Searching: vector, set and unordered_set

βηωυ
βηωυ
Jul 23, 2017 · 5 min read

This post is to discuss the performance of finding an element in fixed-size C++11 STL containers with only few elements.

The time complexity to find an element in std::vector by linear search is O(N). It is O(log N) for std::map and O(1) for std::unordered_map. However, the complexity notation ignores constant factors. Different containers have various traversal overheads to find an element. For example, node branching during tree traversals in std::set and hashing complexity in std::unordered_set are considered constant overheads in complexity. On the other hand, although the complexity of std::vectoris linear, the memory addresses of elements in std::vector are contiguous, which means it is faster to access elements in order.

Therefore, the first idea flashing on me is using std::vector to have better performance of searching.

To prove it and for the satisfaction of my curiosity, I did some experiments to test searching speed of the mentioned STL containers. Note that this experiment is not intended to give a specific number of elements for each container with best performance.

The codes could be found at https://gist.github.com/gx578007/836e3ba0069d1570086b0a4c114dca31

Environment:

  • CPU: Intel(R) Core(TM) i5–3337U CPU @ 1.80GHz
  • OS: 64 bit Ubuntu 14.04
  • Compiler: gcc-4.8.4
  • Compiling options: -O3 -std=c++11
  • Cache line: 64 bytesInitialization

Each container is initialized with n elements in the following ways. This is a one-time job. The finding-element process will repeat ten million times over the initialized containers. The function rand64() is implemented to generate a random unsigned 64-bit-integer.

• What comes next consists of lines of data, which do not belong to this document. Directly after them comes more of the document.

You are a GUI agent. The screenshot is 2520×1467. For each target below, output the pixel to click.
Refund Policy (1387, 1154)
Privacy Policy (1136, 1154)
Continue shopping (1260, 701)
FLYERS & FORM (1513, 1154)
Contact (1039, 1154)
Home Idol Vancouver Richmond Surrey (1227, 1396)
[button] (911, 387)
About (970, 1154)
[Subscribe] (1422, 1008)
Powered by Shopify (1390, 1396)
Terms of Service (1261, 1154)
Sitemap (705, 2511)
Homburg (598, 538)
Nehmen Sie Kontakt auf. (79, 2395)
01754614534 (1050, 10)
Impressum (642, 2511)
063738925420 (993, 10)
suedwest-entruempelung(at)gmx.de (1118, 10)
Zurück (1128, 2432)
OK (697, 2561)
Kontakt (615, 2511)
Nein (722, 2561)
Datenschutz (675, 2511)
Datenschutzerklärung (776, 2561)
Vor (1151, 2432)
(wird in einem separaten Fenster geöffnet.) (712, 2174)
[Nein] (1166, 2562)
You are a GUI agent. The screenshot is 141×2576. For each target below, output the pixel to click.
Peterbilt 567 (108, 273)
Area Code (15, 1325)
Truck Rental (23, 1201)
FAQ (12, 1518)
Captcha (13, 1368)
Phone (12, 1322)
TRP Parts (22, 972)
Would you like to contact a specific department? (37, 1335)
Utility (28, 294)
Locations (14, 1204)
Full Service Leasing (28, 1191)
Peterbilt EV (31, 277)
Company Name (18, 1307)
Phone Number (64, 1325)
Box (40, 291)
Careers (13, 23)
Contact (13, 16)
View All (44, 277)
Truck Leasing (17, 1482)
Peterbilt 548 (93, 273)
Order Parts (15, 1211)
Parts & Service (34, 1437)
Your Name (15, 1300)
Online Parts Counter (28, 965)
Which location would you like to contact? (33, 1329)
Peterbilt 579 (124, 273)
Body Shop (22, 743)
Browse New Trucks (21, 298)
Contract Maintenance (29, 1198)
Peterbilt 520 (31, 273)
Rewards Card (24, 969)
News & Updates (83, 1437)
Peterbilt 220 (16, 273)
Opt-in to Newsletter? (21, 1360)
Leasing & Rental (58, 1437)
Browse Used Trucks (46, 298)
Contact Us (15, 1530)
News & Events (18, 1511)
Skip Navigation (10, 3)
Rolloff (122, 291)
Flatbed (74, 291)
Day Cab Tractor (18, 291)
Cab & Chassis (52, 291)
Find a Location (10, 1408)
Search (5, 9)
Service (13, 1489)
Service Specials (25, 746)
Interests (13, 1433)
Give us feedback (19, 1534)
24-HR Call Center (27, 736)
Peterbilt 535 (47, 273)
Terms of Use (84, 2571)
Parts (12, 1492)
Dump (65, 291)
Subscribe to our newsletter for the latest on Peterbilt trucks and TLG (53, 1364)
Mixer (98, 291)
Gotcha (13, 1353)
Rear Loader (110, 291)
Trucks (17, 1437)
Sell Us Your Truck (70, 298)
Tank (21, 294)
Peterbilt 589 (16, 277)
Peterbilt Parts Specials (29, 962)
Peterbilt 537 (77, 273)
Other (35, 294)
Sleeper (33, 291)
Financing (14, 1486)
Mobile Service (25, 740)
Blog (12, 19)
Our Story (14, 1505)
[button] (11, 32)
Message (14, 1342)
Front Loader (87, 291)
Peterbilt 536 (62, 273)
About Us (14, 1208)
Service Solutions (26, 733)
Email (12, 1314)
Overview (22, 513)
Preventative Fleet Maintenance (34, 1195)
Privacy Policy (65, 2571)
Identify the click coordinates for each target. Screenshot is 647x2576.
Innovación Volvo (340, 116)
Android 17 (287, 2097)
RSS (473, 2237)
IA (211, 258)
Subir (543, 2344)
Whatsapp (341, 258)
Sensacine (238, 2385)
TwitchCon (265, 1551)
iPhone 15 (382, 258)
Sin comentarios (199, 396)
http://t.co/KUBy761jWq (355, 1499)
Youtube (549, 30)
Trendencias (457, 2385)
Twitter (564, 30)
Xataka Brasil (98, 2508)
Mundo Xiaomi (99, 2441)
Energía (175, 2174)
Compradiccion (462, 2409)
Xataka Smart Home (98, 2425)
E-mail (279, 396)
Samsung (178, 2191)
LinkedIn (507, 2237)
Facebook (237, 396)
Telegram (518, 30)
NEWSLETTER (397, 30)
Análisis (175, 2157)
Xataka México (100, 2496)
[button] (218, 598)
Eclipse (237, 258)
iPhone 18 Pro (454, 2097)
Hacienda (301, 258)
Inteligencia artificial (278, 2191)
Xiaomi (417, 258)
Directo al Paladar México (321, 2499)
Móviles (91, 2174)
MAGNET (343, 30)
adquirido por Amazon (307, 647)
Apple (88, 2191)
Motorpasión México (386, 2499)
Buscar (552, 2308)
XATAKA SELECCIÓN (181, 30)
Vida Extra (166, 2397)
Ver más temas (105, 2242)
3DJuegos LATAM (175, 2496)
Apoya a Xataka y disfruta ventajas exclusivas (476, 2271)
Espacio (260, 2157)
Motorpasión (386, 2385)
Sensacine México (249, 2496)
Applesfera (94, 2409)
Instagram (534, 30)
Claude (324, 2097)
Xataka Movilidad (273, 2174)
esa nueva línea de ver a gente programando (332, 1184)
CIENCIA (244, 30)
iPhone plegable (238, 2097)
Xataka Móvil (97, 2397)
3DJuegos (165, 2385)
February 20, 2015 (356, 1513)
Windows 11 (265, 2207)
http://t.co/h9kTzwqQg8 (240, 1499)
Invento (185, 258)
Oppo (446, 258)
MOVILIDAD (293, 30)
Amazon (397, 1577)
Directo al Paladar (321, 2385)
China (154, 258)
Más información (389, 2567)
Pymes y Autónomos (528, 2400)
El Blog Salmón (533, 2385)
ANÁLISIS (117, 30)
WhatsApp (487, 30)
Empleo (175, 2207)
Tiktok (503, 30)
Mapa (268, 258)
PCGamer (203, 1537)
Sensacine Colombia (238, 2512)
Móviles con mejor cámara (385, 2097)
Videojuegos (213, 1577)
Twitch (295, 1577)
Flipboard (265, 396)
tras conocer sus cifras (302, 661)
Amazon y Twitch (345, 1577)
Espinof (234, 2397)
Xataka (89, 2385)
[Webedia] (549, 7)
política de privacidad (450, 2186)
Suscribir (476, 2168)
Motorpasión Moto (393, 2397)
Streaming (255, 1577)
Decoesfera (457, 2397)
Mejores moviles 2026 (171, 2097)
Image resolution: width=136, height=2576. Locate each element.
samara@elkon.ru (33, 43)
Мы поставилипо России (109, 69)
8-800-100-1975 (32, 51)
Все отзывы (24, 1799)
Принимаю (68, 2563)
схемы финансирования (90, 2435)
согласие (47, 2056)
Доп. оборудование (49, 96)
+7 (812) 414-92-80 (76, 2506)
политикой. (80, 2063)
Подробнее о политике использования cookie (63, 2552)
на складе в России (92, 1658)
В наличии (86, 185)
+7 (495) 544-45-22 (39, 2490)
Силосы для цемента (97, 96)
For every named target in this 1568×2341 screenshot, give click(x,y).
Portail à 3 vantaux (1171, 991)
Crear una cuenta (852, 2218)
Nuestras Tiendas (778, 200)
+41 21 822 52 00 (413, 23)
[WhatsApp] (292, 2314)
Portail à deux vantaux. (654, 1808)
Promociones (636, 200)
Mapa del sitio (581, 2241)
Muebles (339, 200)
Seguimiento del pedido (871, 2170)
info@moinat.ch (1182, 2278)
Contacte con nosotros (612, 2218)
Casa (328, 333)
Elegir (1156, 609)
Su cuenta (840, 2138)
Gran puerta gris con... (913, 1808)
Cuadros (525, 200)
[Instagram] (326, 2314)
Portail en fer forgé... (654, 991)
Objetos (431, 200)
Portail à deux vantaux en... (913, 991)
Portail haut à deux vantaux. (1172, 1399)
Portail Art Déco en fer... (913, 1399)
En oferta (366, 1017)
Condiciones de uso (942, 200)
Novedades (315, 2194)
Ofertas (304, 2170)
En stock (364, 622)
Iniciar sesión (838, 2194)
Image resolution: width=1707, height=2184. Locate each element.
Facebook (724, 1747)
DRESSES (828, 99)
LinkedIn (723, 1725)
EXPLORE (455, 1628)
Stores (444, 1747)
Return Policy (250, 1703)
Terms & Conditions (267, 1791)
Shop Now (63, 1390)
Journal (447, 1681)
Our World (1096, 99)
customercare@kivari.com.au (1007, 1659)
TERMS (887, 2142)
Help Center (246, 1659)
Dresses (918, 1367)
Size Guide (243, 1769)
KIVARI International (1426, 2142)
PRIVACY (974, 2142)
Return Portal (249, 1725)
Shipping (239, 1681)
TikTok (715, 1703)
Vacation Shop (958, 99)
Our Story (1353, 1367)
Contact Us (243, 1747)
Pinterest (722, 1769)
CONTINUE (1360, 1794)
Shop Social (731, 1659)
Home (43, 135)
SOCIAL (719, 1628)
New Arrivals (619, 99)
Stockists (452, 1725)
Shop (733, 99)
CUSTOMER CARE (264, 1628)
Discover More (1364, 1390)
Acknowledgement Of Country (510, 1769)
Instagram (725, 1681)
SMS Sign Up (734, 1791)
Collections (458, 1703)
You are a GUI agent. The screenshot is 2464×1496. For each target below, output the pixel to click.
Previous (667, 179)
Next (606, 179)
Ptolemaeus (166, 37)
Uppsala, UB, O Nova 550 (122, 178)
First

  1. std::vector<uint64_t>
std::vector<uint64_t> c; 
for (int i=0; i<n; i++)
c.push_back(rand64());

2. std::set<uint64_t>

std::set<uint64_t> c;
for (int i=0; i<n; i++)
c.insert(rand64());

3. std::unordered_set<uint64_t>

std::unordered_set<uint64_t> c;
for (int i=0; i<n; i++)
c.insert(rand64());

Find Elements

For std::vector, linear search is applied. Both std::set and std::unordered_set use find to search the target value. The target value will be randomly assigned in each iteration.

  1. std::vector<uint64_t>
// Linear search.
for (int i=0; i<1000000; ++i){
uint64_t target = x; // one of existing numbers
for (int k=0; k<c.size(); ++k)
if (c[k] == target)
break;
}

2. std::set<uint64_t>

for (int i=0; i<1000000; ++i){
uint64_t target = x; // one of existing numbers
c.find(target);
}

3. std::unordered_set<uint64_t>

for (int i=0; i<1000000; ++i){
uint64_t target = x; // one of existing numbers
c.find(target);
}

Experiment Results

The runtime of searching to the number of elements is plotted in Fig 1. The y-axis is the runtime in seconds. The x-axis is the number of elements. It can be observed that the performance of all the three containers is a tight race from n=1 to n=64. For n>=64, the runtime of std::vector linearly increases as n increases and std::set increases logarithmically. std::unordered_set keep a near-constant runtime when n increases.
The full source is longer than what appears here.